**** INFORMAÇÕES FORNECIDAS ****
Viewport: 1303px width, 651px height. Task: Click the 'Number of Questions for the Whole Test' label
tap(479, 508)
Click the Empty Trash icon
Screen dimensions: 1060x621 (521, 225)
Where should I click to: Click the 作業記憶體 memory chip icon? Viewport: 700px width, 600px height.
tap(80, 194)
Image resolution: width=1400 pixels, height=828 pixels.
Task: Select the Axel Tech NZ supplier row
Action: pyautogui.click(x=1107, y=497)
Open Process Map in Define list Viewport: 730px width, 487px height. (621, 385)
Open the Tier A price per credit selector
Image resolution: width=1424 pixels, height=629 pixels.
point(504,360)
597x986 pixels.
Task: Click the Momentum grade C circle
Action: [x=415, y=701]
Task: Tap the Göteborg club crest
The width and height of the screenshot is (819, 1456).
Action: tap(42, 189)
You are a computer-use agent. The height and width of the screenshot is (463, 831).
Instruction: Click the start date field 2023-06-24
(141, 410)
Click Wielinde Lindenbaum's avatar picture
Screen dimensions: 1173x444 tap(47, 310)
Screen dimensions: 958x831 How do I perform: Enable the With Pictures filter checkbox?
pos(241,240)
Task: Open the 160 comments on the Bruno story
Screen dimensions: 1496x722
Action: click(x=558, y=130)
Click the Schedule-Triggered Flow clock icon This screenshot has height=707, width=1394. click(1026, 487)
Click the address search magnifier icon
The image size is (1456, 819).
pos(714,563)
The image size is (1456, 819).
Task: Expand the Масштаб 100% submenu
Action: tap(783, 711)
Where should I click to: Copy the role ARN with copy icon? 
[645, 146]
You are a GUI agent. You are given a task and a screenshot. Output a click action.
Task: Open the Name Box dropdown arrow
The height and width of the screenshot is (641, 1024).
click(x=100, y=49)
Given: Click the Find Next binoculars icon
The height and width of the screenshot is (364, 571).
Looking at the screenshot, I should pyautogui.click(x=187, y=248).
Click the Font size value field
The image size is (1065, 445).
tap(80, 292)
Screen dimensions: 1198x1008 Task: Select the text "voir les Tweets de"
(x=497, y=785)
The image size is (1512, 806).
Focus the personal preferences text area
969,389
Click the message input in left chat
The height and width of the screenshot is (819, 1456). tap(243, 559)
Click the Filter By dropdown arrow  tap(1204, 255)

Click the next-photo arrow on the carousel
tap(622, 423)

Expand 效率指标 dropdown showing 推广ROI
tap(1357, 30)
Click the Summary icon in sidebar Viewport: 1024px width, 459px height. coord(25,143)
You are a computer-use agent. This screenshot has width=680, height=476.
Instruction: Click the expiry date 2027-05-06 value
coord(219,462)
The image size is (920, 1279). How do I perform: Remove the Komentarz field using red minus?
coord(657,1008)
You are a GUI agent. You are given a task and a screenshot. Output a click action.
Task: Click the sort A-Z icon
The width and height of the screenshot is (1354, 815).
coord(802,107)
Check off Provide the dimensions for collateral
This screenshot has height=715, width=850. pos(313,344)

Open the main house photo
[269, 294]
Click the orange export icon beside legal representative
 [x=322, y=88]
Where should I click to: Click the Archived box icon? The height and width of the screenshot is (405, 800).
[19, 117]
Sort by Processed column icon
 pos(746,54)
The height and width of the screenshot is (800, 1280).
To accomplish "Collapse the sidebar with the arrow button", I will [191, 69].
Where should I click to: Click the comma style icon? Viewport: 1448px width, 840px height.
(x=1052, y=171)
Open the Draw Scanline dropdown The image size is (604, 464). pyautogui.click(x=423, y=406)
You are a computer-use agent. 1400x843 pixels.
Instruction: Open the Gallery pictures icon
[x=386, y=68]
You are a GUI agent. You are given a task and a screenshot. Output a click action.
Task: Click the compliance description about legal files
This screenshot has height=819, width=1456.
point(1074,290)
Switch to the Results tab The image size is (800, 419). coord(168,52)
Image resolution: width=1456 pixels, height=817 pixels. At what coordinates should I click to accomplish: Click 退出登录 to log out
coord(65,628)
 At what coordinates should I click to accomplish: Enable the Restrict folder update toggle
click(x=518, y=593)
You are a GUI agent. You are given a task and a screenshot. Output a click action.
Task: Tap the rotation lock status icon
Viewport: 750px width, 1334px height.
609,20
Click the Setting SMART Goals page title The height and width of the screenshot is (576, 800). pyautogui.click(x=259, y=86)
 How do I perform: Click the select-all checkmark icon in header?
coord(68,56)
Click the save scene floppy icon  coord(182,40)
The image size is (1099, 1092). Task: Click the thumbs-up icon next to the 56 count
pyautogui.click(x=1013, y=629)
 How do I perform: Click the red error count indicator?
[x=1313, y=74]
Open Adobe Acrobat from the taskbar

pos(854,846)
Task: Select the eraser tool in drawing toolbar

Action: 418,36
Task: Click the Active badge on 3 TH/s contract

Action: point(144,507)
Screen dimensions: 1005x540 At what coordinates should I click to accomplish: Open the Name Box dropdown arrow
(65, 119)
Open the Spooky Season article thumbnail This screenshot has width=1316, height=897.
****
**A TAREFA**
Reescreva as linhas dos itens, do início até a linha que contém "Screen dimensions: 1060x621 (521, 225)", inclusive, substituindo "Empty Trash" por "Clear Trash" e deixando todo o resto inalterado. Apresente somente essas linhas.

**RESPOSTA AO EXERCÍCIO**
Viewport: 1303px width, 651px height. Task: Click the 'Number of Questions for the Whole Test' label
tap(479, 508)
Click the Clear Trash icon
Screen dimensions: 1060x621 (521, 225)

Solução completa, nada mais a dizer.